夜間中学、悩む日本語指導…来日直後に入学するケースや教員のノウハウ不足も
生徒の8割が外国籍という埼玉県川口市の市立芝西中学校陽春分校では、日本語が不得手な生徒に日本語の基礎を教える授業を実施している。ただ、経済的理由から日本語学習の教材を購入できない生徒も多いため、教員はインターネット上の無料教材などを使って対応している。習熟度や国籍に合わせた教材を用意するのが難しいという。

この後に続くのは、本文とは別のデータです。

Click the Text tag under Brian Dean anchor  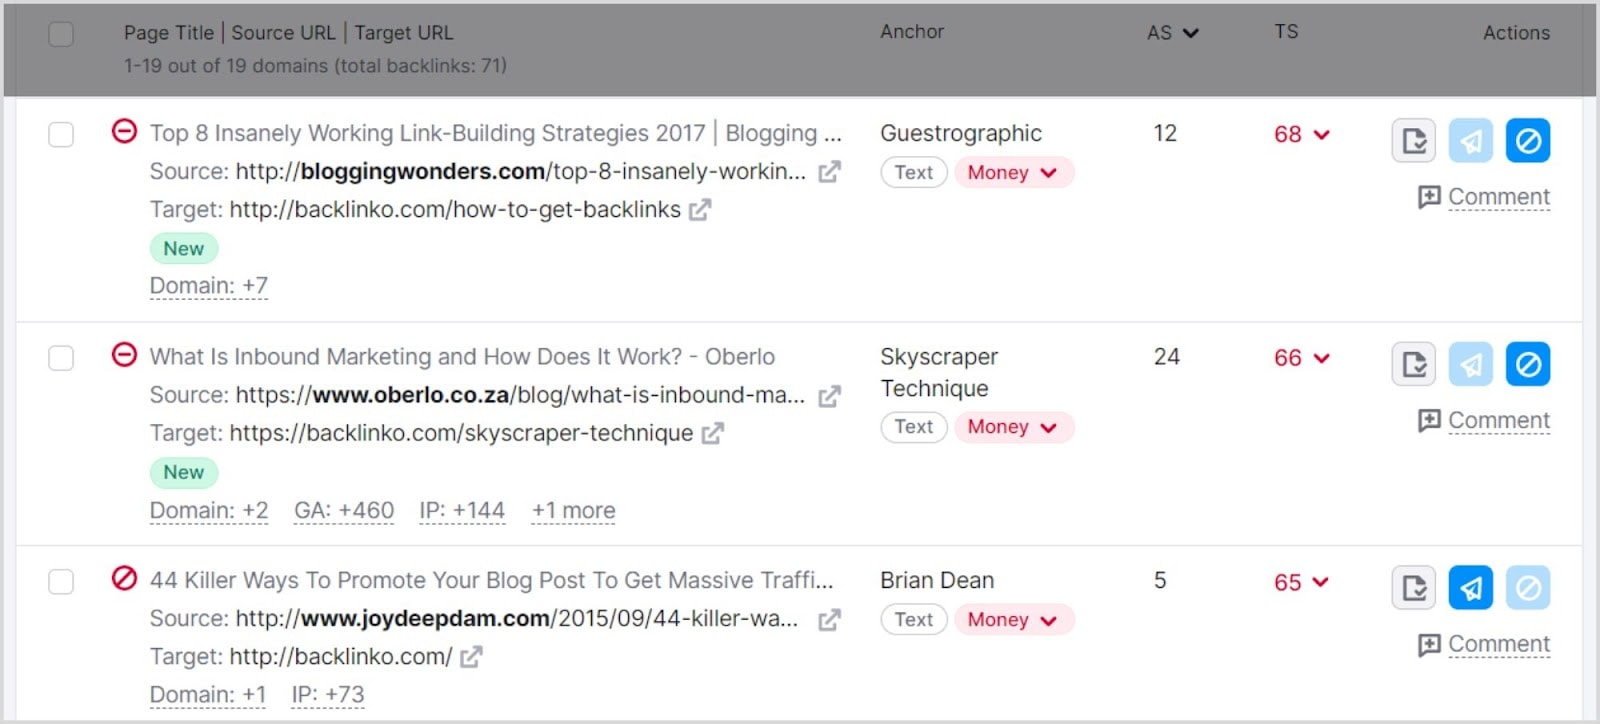(x=913, y=620)
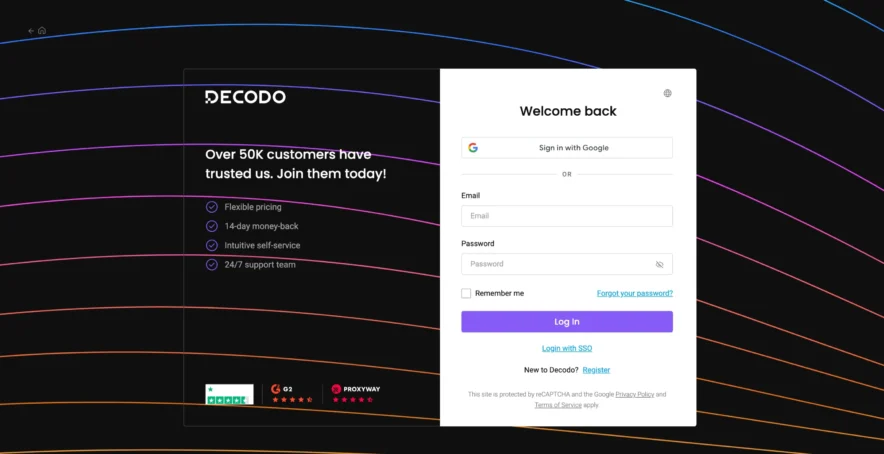884x454 pixels.
Task: Focus the Email input field
Action: 566,216
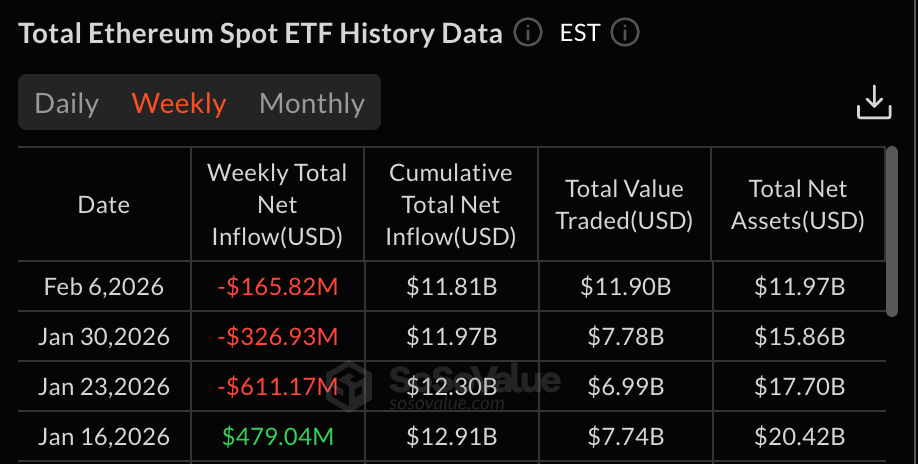Click the -$326.93M weekly inflow value
This screenshot has width=918, height=464.
coord(277,337)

授業を理解するために日本語の学習が必要な場合は、入学前の面接で地域の日本語教室を紹介している。同校の佐藤幸夫教頭は「日本語を学びたいという生徒のニーズが高いが、本来の目的は義務教育なので、外国籍の生徒がさらに増えると、今の体制で対応できるか不安だ」と話す。
文科省、指針策定へ
夜間中学は今年10月時点で32都道府県・政令指定都市に53校が設置されている。来春には滋賀県湖南市や和歌山市などで9校が開設され、近畿で夜間中学のない府県は解消される見込みだ。国は27年度までに全ての都道府県・政令市への夜間中学の設置を目指している。
文科省は25年度、夜間中学での外国人の日本語教育改善につなげるため、効果的な日本語指導のガイドライン(指針)を策定する方針だ。日本語指導のカリキュラムや教材などについて実態調査を行って効果的な指導方法を探り、全国の夜間中学に周知する。
文科省の担当者は「人事異動で夜間中学に初めて赴任し、日本語指導に悩んでいる先生も多い。指針には先進的な取り組み例などを盛り込みたい」と話す。